About half of deviantART's submission process relies entirely on clientside Javascript.  I'd hate to think what it would look like without it....


----------



## savageorange (Jul 29, 2010)

Actually, while the 'must keep up to date with each submission process' comment is true, this kind of automated submission is possible with software like xdotool that synthesizes keyboard and mouse events. However, CAPTCHAs will block the process, since automatic recognition of the words is non-trivial to implement. So you can perform the process only partially before requiring manual input when captcha's are in use.


An example for DeviantArt, written in terms of xdotool commands:

# first navigate to the correct URL

key ctrl+l
type http://www.deviantart.com/submit/deviation

# we start with the keyboard focus in the 'title' input field, so type the title out

type "$TITLE" # presumably your program has already set the TITLE environment variable so this expands to the intended title.
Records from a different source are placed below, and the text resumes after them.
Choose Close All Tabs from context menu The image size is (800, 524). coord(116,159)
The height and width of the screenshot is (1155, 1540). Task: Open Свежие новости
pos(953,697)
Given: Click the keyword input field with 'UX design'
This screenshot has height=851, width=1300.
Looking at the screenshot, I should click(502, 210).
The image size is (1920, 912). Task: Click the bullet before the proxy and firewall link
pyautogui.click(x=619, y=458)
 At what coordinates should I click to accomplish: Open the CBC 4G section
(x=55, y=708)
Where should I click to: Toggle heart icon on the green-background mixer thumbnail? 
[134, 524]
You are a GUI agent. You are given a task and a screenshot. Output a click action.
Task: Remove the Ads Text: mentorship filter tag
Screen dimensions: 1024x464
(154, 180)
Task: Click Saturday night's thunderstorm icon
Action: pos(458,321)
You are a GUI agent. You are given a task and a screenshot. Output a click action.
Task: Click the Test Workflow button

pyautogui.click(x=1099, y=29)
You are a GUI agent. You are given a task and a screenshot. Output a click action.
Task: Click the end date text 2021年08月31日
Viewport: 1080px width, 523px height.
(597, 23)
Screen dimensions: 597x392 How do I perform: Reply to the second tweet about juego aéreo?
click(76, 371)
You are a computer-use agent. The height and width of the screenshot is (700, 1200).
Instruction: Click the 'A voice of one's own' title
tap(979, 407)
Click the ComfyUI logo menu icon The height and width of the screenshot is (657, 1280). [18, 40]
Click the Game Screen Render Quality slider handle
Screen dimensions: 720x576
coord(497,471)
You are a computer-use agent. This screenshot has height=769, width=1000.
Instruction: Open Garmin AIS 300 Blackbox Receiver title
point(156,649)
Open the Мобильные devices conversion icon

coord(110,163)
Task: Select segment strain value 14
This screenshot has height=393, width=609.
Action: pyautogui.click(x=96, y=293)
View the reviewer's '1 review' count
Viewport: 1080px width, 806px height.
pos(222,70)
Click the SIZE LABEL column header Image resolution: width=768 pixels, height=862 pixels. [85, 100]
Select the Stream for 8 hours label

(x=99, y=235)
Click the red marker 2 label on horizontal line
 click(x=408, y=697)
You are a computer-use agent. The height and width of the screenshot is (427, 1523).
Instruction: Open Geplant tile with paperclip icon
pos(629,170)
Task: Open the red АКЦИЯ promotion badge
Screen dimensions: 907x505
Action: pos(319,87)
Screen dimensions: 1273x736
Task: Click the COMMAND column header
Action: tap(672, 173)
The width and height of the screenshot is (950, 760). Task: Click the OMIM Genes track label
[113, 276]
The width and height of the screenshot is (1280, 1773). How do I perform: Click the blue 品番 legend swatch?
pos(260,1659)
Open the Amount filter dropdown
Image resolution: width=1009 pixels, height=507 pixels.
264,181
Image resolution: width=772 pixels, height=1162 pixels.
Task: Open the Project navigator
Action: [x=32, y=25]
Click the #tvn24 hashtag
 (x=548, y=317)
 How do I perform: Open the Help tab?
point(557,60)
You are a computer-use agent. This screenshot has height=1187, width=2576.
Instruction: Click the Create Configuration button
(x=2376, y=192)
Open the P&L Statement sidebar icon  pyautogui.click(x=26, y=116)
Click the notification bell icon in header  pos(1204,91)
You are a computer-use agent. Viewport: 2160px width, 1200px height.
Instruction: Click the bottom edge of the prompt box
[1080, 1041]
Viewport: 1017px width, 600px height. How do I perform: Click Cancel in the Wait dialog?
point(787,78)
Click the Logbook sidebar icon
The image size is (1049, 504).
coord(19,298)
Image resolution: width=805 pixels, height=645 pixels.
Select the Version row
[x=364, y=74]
# ignore the 'Category' field, this cannot be set by keyboard input alone
# so we tab past it to the 'Add a file' button below

key Tab Tab Tab
key Space

# type in the filename, using CTRL+L to allow typing of an arbitrary path (works in GTK+), and pressing enter ('\n') afterwards.
key ctrl+l
type "$FILENAME" "\n"

# now that button stole the keyboard focus and made it all fup duck.
# but we can steal it back!
# we are moving in reverse -- we end up at the bottom of the page and move backward to the 'I have read and agree to the ToS' checkbox.

key ctrl+l
key Shift+Tab Shift+Tab Shift+Tab Shift+Tab Shift+Tab Shift+Tab Shift+Tab Shift+Tab Shift+Tab Shift+Tab Shift+Tab Shift+Tab Shift+Tab Shift+Tab Shift+Tab Shift+Tab Shift+Tab

# We pass the submission policy and its checkbox, and ignore the Creative Commons licensing button (which *can* be set with a bit of clever mouse-event synthesis -- move to specific coordinates, then click. The cleverness is in determining the coords.
anyway, we ignore this for now)

key Shift+Tab Shift+Tab Shift+Tab

# at this point we are about to set the 'mature content' option. We will Shift-Tab once onto the radiobox set then move left a number of times according to which option we wish to choose.
# Here I'm hardcoding the choice of Yes [strict]

key Shift+Tab Left Left
# and set it..
key Space
# now the detailed options for mature content have appeared. 
# we'll set them all 
key Tab Space # Nudity
key Tab Space # Sexual themes
key Tab Space # Violence
key Tab Space # Strong Language
key Tab Space # Ideologically Sensitive

# now that's done, run back past the content settings up to 'Allow comments'
# checkbox.
key Shift+Tab Shift+Tab Shift+Tab Shift+Tab Shift+Tab Shift+Tab Shift+Tab Shift+Tab Shift+Tab 
# we could toggle this if we wanted, but I usually leave it at it's default state, ON
# we'll move on to the Keywords field
key Shift+Tab
type "$KEYWORDS"

# ignoring the Preview Comments button, we will move to the Comments field
# and fill it in
key Shift+Tab Shift+Tab
type "$COMMENTS" # this may not be sufficient if your comment contains quotes. Personally I would use Python's subprocess.call() function so I could be sure a command shell would not misinterpret the content.
# That's almost it!
# We must now rely on the user to set the Category and CC licensing as needed,
# so let's move to the Category button and hit it.
# this looks nasty, that is because we need to avoid the evil focus-stealing 'add file' button, so we fall off the bottom of the page onto the top and around to the Category button...
key Shift+Tab Shift+Tab Shift+Tab Shift+Tab Shift+Tab Shift+Tab Shift+Tab Shift+Tab Shift+Tab Shift+Tab Shift+Tab Shift+Tab Shift+Tab Shift+Tab Shift+Tab Shift+Tab Shift+Tab Shift+Tab Shift+Tab Shift+Tab Shift+Tab Shift+Tab Shift+Tab Shift+Tab Shift+Tab Shift+Tab Shift+Tab Shift+Tab Shift+Tab Shift+Tab Shift+Tab Shift+Tab Shift+Tab Shift+Tab Shift+Tab Shift+Tab Shift+Tab Shift+Tab Shift+Tab Shift+Tab Shift+Tab Shift+Tab Shift+Tab Shift+Tab Shift+Tab Shift+Tab
# And hit it.
key Space
# now the user must select a category, then scroll down, optionally select a CC license, and click Submit. 
# there are other options available, you could set them too if it were important to you.
# as it is, this automation has simplified submission to this:
# 1. run your script and provide the necessary details
# 2. Set the Category and finally click on Submit

# you could indeed do this kind of thing with multiple tabs.. your automated tool can push the process as far as automation can allow, then create a new tab (Ctrl+T) and do the same for the next site you want to submit to, automate as much of THAT as possible, create a new tab, and so on.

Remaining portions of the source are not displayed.